Aichner vertraute bei seinen Recherchen auf einen Innsbrucker Polizisten. Da kann man nur hoffen, dass man, wenn's denn sein müsste, in Wien und nicht in Innsbruck begraben wird: Die Wiener Polizei verwendet in so einem Fall einen IMSI-Catcher, mit dem die auf der Mobilfunk-Karte gespeicherte "International Mobile Subscriber Identity" gelesen und der Standort genau bestimmt werden kann.
Am Ende landen zwei Handys in der Fritteuse. - Barbara Mader
KURIER-Wertung: **** von *****
Walter Moers - "Das Labyrinth der Träumenden Bücher"
Der allerletzte Satz. Die Ankündigung, dass "Das Labyrinth der Träumenden Bücher" irgendwann fortgesetzt wird.
Womit hat man seine Zeit vertan? Mit der Vorbereitung für Größeres. Mit der Ideensammlung für Späteres. Mit einem Lindwurm, der dichtet und sich schuppt noch dazu und der 2004 ("Die Stadt der Träumenden Bücher") abenteuerlichen Erfolg hatte. Damals stand auch "Hier fängt die Geschichte an". Mit dem Unterschied, dass trotzdem der Bär gesteppt hat. Sozusagen.

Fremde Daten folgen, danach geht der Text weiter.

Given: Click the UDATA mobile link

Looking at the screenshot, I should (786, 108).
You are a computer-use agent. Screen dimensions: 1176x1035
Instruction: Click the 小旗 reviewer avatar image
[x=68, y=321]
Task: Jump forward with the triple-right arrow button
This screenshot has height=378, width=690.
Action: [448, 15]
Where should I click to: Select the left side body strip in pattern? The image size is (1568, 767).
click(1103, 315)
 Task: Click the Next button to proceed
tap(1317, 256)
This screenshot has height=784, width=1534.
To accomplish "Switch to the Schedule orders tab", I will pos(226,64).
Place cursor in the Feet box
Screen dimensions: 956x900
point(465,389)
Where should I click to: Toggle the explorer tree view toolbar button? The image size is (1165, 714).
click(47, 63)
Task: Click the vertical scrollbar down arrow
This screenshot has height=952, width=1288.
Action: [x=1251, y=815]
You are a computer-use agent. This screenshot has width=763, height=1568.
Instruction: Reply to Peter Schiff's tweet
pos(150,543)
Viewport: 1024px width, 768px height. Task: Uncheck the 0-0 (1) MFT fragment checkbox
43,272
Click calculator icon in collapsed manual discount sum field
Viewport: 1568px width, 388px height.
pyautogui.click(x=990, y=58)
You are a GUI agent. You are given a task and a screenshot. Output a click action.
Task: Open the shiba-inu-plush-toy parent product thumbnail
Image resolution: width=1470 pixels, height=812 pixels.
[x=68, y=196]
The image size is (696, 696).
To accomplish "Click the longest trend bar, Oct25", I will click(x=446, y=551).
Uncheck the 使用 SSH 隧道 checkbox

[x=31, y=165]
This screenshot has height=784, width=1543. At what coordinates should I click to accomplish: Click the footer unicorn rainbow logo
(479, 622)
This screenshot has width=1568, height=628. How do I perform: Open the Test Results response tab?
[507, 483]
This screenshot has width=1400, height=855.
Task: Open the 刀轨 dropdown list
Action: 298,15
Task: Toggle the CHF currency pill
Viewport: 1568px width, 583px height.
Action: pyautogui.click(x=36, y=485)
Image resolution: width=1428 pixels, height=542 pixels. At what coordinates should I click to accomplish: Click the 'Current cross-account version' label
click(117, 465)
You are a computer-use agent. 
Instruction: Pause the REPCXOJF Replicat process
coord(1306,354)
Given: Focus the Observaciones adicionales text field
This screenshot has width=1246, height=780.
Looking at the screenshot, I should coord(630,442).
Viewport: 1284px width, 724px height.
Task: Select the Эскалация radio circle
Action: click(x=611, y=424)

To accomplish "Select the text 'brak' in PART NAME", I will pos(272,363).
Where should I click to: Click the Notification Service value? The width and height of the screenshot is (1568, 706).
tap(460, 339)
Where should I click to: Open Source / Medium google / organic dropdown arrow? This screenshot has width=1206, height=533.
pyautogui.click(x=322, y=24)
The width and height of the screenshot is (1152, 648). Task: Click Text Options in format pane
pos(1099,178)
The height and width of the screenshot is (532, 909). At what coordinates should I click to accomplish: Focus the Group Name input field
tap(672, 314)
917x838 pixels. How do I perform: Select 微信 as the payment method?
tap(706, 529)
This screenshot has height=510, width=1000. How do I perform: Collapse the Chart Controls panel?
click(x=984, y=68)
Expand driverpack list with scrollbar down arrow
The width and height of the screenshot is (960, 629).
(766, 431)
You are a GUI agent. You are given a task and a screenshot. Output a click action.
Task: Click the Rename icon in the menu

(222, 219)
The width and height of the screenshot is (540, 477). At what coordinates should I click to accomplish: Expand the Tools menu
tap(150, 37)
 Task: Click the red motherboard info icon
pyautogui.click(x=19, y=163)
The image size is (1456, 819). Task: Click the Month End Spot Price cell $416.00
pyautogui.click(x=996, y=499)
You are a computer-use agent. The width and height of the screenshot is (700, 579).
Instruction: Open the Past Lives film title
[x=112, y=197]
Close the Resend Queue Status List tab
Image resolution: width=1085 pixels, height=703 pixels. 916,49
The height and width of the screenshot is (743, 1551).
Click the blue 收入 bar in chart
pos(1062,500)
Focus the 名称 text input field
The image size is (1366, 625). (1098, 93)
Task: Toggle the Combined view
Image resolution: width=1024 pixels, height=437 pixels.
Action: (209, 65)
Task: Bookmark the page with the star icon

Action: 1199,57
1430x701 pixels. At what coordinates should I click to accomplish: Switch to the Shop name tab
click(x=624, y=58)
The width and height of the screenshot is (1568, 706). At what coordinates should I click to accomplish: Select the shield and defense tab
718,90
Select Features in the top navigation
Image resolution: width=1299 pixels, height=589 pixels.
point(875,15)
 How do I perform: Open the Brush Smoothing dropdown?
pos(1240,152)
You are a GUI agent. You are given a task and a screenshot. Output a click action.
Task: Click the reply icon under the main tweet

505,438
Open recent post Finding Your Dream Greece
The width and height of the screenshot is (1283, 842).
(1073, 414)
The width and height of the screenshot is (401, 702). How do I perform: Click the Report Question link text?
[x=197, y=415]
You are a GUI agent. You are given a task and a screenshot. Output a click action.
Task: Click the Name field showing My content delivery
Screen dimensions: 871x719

Silbensalat Hildegunst von Mythenmetz heißt die Hauptfigur, in die der öffentlichkeitsscheue Autor und Zeichner Walter Moers regelmäßig schlüpft. Zamonien heißt das Land. Buchhaim die Stadt, in der man Silbensalat isst und Essays über Fettwucherungen des Karfiols rezitiert. Buchhaim hat 5000 Antiquariate und liegt westlich der Süßen Wüste.
Abgebrannt ist die Stadt im vorangegangenen Roman und aus Büchern neu aufgebaut worden. Das war vor 200 Jahre, und jetzt schaut der Lindwurm wieder einmal vorbei. Aha, es gibt Lebende Zeitungen. Soso, es gibt Bücher, die Ratten fressen ...
Moers spielt mit der Literatur und mit uns. Einfallsreich ist das. Ein Blabla ist das. Der Ärger überwiegt diesmal.